No passado, prevalecia o primeiro e entendia-se que o serviço público era uma forma de voluntariado que devia receber apenas o reembolso de despesas efectuadas e uma remuneração simbólica. Na actualidade, as funções não executivas (como as exercidas pelos deputados), passaram a ser exercidas a tempo inteiro e na maioria dos casos mesmo de forma exclusiva. Se esta tendência for considerada desejável, então as suas remunerações devem ser comparáveis às dos funcionários públicos e deverão ter em consideração as respectivas habilitações e grau de responsabilidade.

As duas modalidades de exercício do cargo são teoricamente aceitáveis se forem escolhidas de forma consistente e forem coerentes com o modelo de democracia representativa. Porém, para escolher entre elas é necessário saber qual serve melhor o princípio da representatividade. E isso requer uma ponderação cuidada dos círculos eleitorais no que respeita à sua base geográfica e ao grau de proporcionalidade na representação dos eleitores bem como à definição dos cargos políticos (no Estado e nos Organismos Autónomos) que devem ser preenchidos por representantes eleitos.

Por exemplo, deverão os membros do Governo ser obrigatoriamente deputados? A nossa constituição não o exige, e o resultado tem sido péssimo, a dois níveis – a qualidade dos governantes e a falta de representatividade do parlamento.

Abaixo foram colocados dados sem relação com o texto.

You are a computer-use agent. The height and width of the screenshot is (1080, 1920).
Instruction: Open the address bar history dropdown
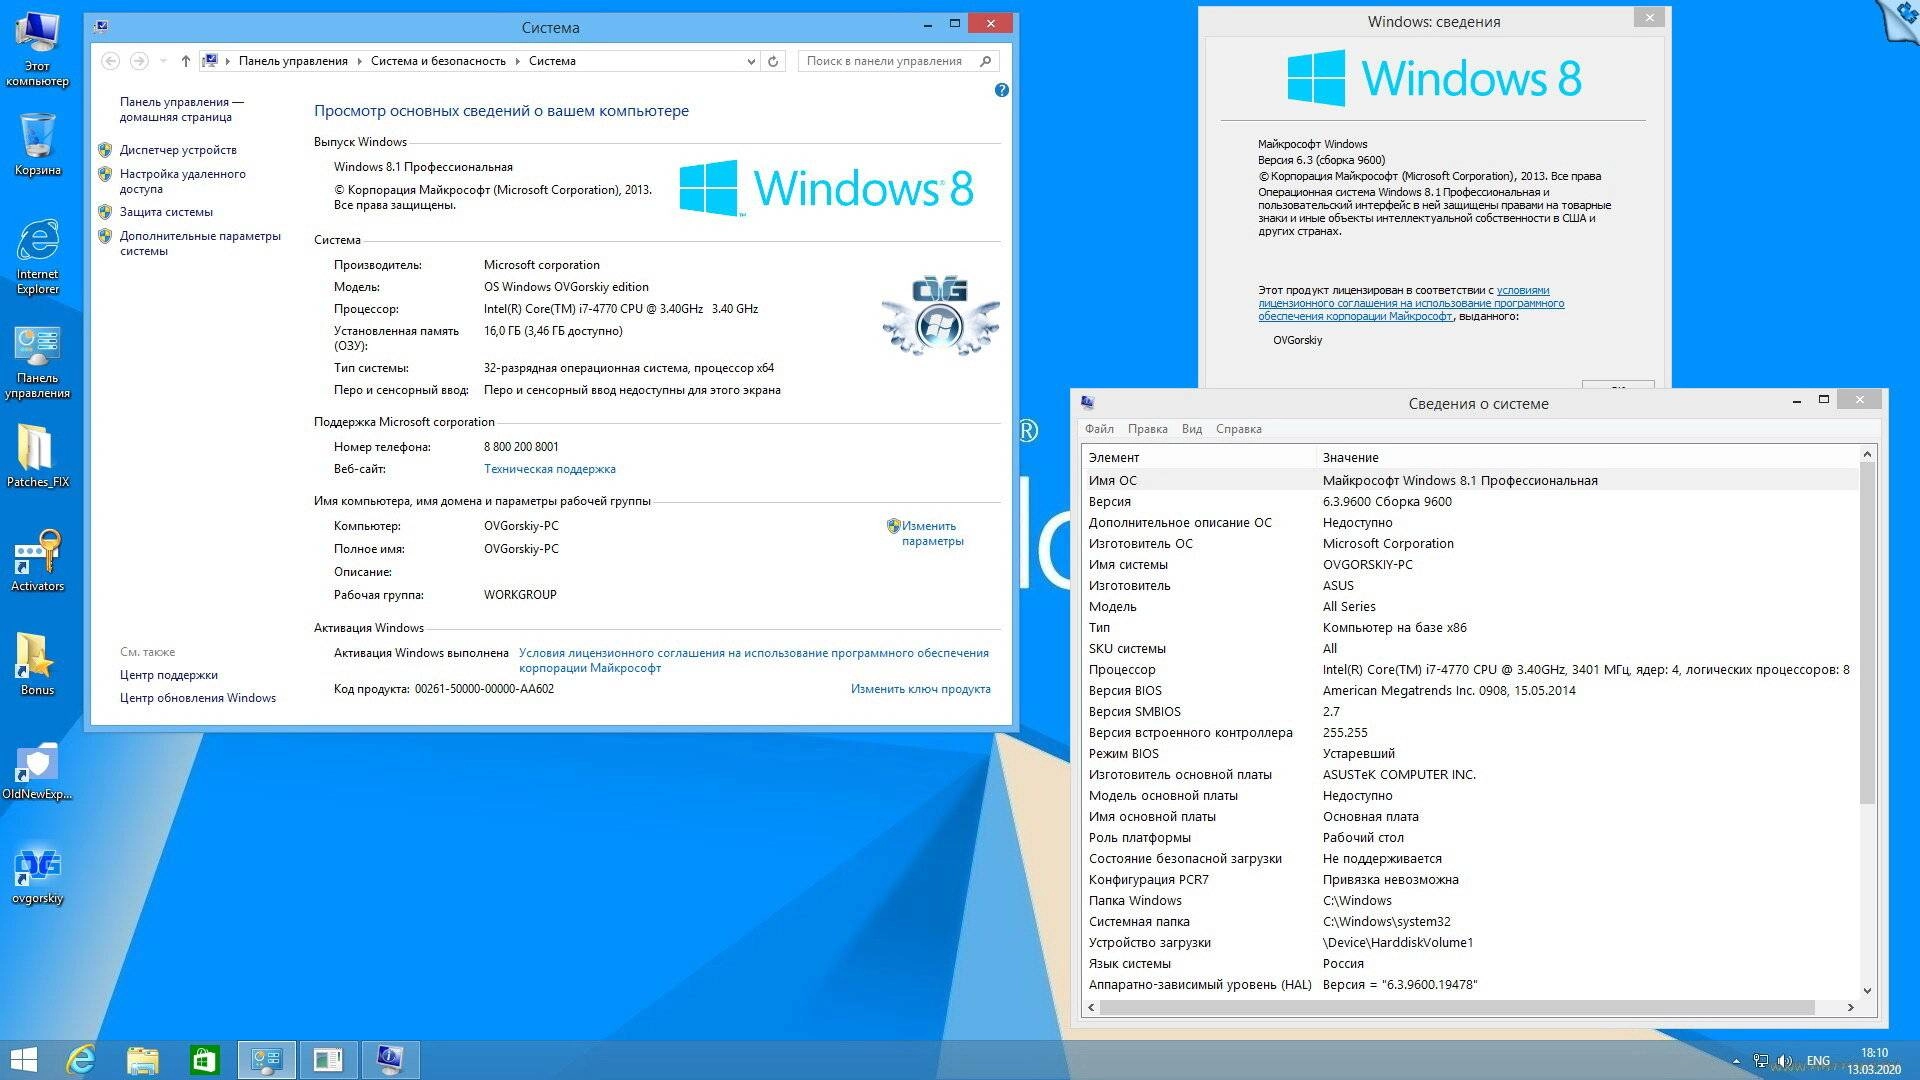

Entre nós o Primeiro-ministro não é necessariamente um deputado eleito e tem total discricionariedade para recrutar os seus ministros e “boys” como quiser. Em tal sistema a qualidade dos governantes que ocupam os milhares de cargos políticos sem eleição varia ao sabor do despotismo iluminado ou obtuso do primeiro-ministro. Para se ter uma ideia do resultado actual observe-se o elenco de secretários de estado, muitas vezes recrutados entre jovens estagiários das juventudes partidárias ou entre os lobbies dos interesses sectoriais.

Finalmente, o debate sobre as vantagens e inconvenientes da profissionalização dos cargos políticos não executivos não é dissociável do debate sobre o grau de independência que deve ser assegurada aos funcionários públicos. E, em particular, ao processo de selecção, promoção e atribuição de poderes aos seus dirigentes.

Para ilustrar a importância destas opções basta contrastar os modelos típicos de gestão dos municípios antes e depois do 25 de Abril. Antes o modelo assentava num Presidente que ia à Câmara Municipal uma ou duas horas no final do dia para despachar com o Chefe de Secretaria. Hoje constatamos que qualquer pequeno município tem a tempo inteiro não só o Presidente mas também vários vereadores, assessores e presidentes de junta de freguesia que inevitavelmente acabam por se sobrepor e desautorizar as chefias superiores e intermédias.

Igualmente relevante é o custo das instituições democráticas que deve ser moderado. Também por esta razão a nossa preferência vai para uma remuneração baseada nos ideais de serviço público. Em consonância, sugerimos que o vencimento base dos deputados seja simbólico. Por exemplo, um valor na ordem de 30% do vencimento do Presidente da República parece-nos razoável. Esta remuneração permitiria aumentar o número de deputados para 300 e simultaneamente reduzir o orçamento total da AR (excluindo as subvenções aos partidos e campanhas eleitorais) em cerca de 5%.

Nota final: está a decorrer uma petição online para propor uma redução do número de deputados, por isso promovemos também uma petição alternativa defendendo que haja um aumento significativo do número de deputados de forma a promover um debate mais esclarecido sobre esta questão.